# Thread: Find the 1000th term

1. ## Find the 1000th term

$1, 2, 2, 3, 3, 3, 4, 4, 4, 4, 5.............,k......$ is a sequence where the number $k$ appears $k$ times successively. $(k=1, 2, 3, 4, 5,...)$ Find the $1000th$ term of the sequence.

$S_k=1000$

$1+2+3+4+5+...+n=1000$

$\frac{n}{2}[2+(n-1)]$

$\frac{n}{2}[n+1]=1000$

$n(n+1)=2000$

$n^2+n-2000=0$

$n=-45.22(reject) or 44.22$

should i accept n=44 or n=45 as the answer?

2. Originally Posted by Punch
$1, 2, 2, 3, 3, 3, 4, 4, 4, 4, 5.............,k......$ is a sequence where the number $k$ appears $k$ times successively. $(k=1, 2, 3, 4, 5,...)$ Find the $1000th$ term of the sequence.

$S_k=1000$

$1+2+3+4+5+...+n=1000$

$\frac{n}{2}[2+(n-1)]$

$\frac{n}{2}[n+1]=1000$

$n(n+1)=2000$

$n^2+n-2000=0$

$n=-45.22(reject) or 44.22$

should i accept n=44 or n=45 as the answer?

I don't understood what you done, bur here is my hint:

Observe when 1,2,3,4,5,... appears in your sequence.

Try to find a close formula to where k first time appears

3. Originally Posted by Also sprach Zarathustra
I don't understood what you done, bur here is my hint:

Observe when 1,2,3,4,5,... appears in your sequence.

Try to find a close formula to where k first time appears
Notice that the question says a sequence where the number k appears k times successively.

So the sequence k=1,2,3,4,5,...... and so on.

Sequence k is an arithmetic progression.

Since the number k appears k times, the sum of the sequence up to the kth term is 1000.

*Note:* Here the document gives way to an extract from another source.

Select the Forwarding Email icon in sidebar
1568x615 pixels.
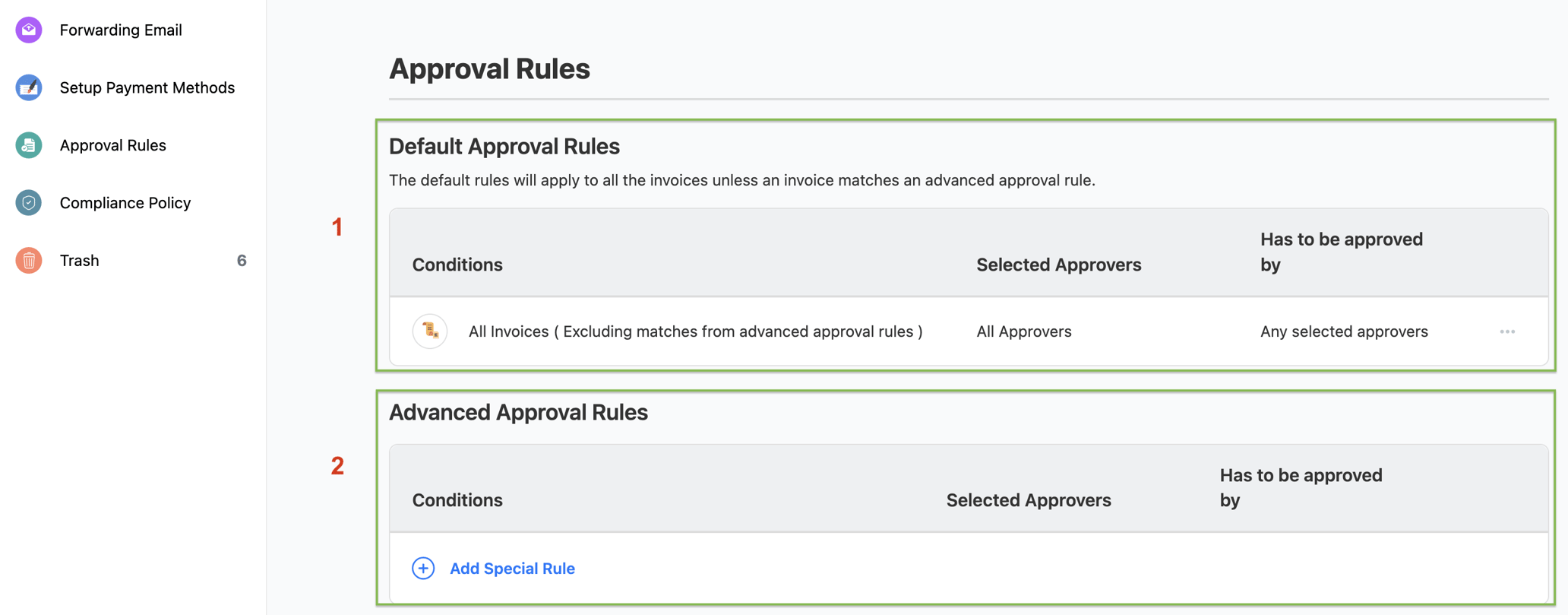coord(27,30)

Hence, 1+2+3+4+5+...+n=1000

then by using the sum of an arithmetic progression, i used it to find n

4. Here is close formula for your sequence:

$f(n)=\left \lfloor {\frac{1+\sqrt{1+8n}}{2}} \right \rfloor$

5. Originally Posted by Punch
$1, 2, 2, 3, 3, 3, 4, 4, 4, 4, 5.............,k......$ is a sequence where the number $k$ appears $k$ times successively. $(k=1, 2, 3, 4, 5,...)$ Find the $1000th$ term of the sequence.

$S_k=1000$

$1+2+3+4+5+...+n=1000$

$\frac{n}{2}[2+(n-1)]$

$\frac{n}{2}[n+1]=1000$

$n(n+1)=2000$

$n^2+n-2000=0$

$n=-45.22(reject) or 44.22$

should i accept n=44 or n=45 as the answer?
Suppose the 1000th term is 44 count the maximum number of terms less than or equal to 44...

The largest number of terms less than or equal to 44 is:

1+2+ ... +44=990,

a contradiction, now try a similar argument with 45.

CB

6. Originally Posted by CaptainBlack
Suppose the 1000th term is 44 count the maximum number of terms less than or equal to 44...

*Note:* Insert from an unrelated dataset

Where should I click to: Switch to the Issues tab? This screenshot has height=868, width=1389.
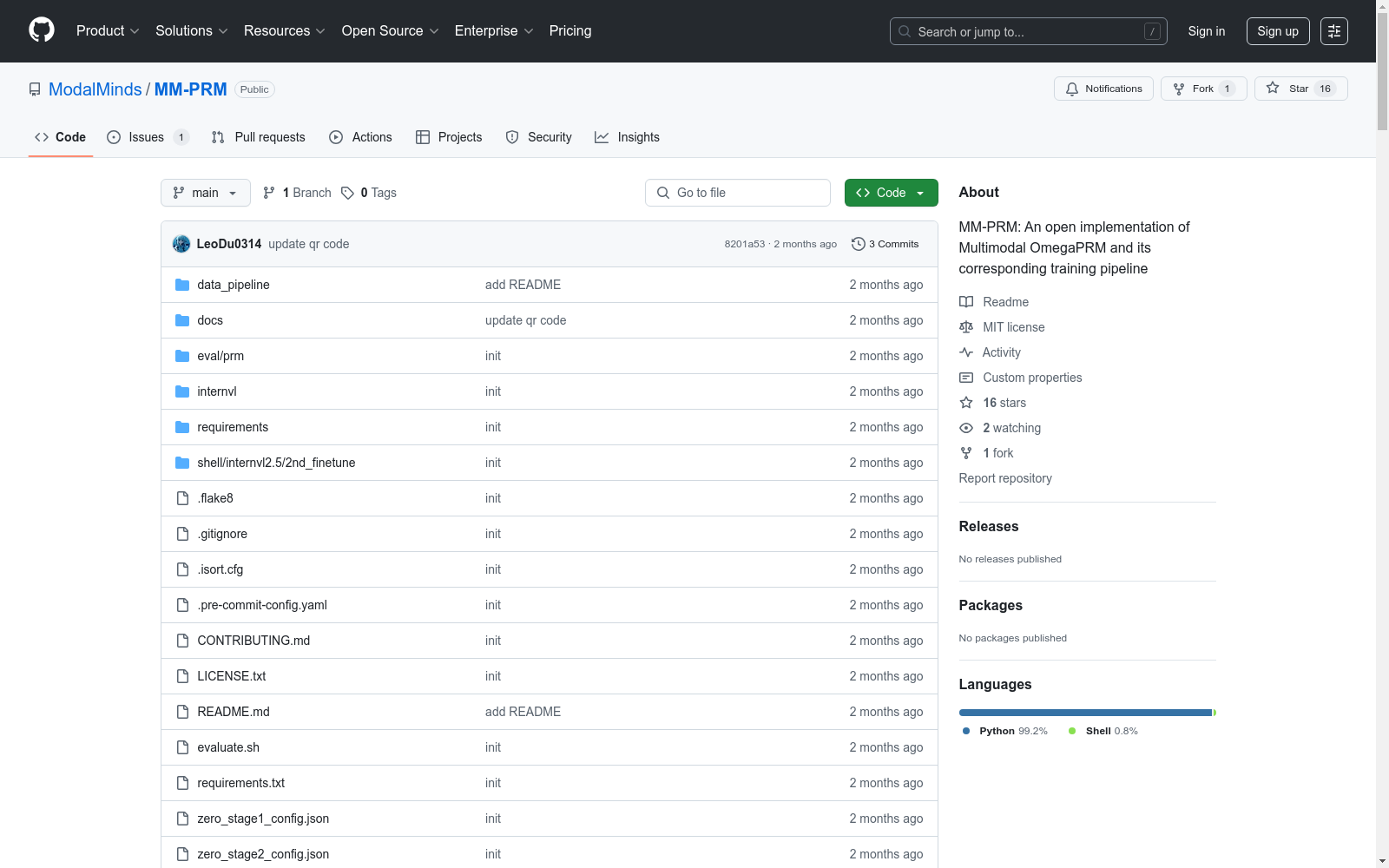click(146, 137)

The largest number of terms less than or equal to 44 is:

1+2+ ... +44=990,

a contradiction, now try a similar argument with 45.

CB
Oh yes, i could have used the sum formula

7. Originally Posted by Punch
$1, 2, 2, 3, 3, 3, 4, 4, 4, 4, 5.............,k......$ is a sequence where the number $k$ appears $k$ times successively. $(k=1, 2, 3, 4, 5,...)$ Find the $1000th$ term of the sequence.

$S_k=1000$

$1+2+3+4+5+...+n=1000$
What does this have to do with your problem?

$\frac{n}{2}[2+(n-1)]$

$\frac{n}{2}[n+1]=1000$

$n(n+1)=2000$

$n^2+n-2000=0$

$n=-45.22(reject) or 44.22$

should i accept n=44 or n=45 as the answer?

8. Originally Posted by Punch
$1, 2, 2, 3, 3, 3, 4, 4, 4, 4, 5.............,k......$ is a sequence where the number $k$ appears $k$ times successively. $(k=1, 2, 3, 4, 5,...)$ Find the $1000th$ term of the sequence.

$S_k=1000$

$1+2+3+4+5+...+n=1000$

$\frac{n}{2}[2+(n-1)]$

$\frac{n}{2}[n+1]=1000$

$n(n+1)=2000$

$n^2+n-2000=0$

$n=-45.22(reject) or 44.22$

should i accept n=44 or n=45 as the answer?
You are taking the last of the repeated numbers and calling it Tn.

T1=1
T3=2, and 1+2=3
T6=3, and 1+2+3=6
T10=4, and 1+2+3+4=10

Hence you want T1000=1+2+3+4+....+n.

However, you do not know that T1000 is the last of a repeated list of the same number.

T990=44
generated from the sum of terms, so it's the last 44.
Hence T991 is 45 and how many of those follow T990 ?

9. Originally Posted by Archie Meade
You are taking the last of the repeated numbers and calling it Tn.

T1=1
T3=2, and 1+2=3
T6=3, and 1+2+3=6
T10=4, and 1+2+3+4=10

Hence you want T1000=1+2+3+4+....+n.

However, you do not know that T1000 is the last of a repeated list of the same number.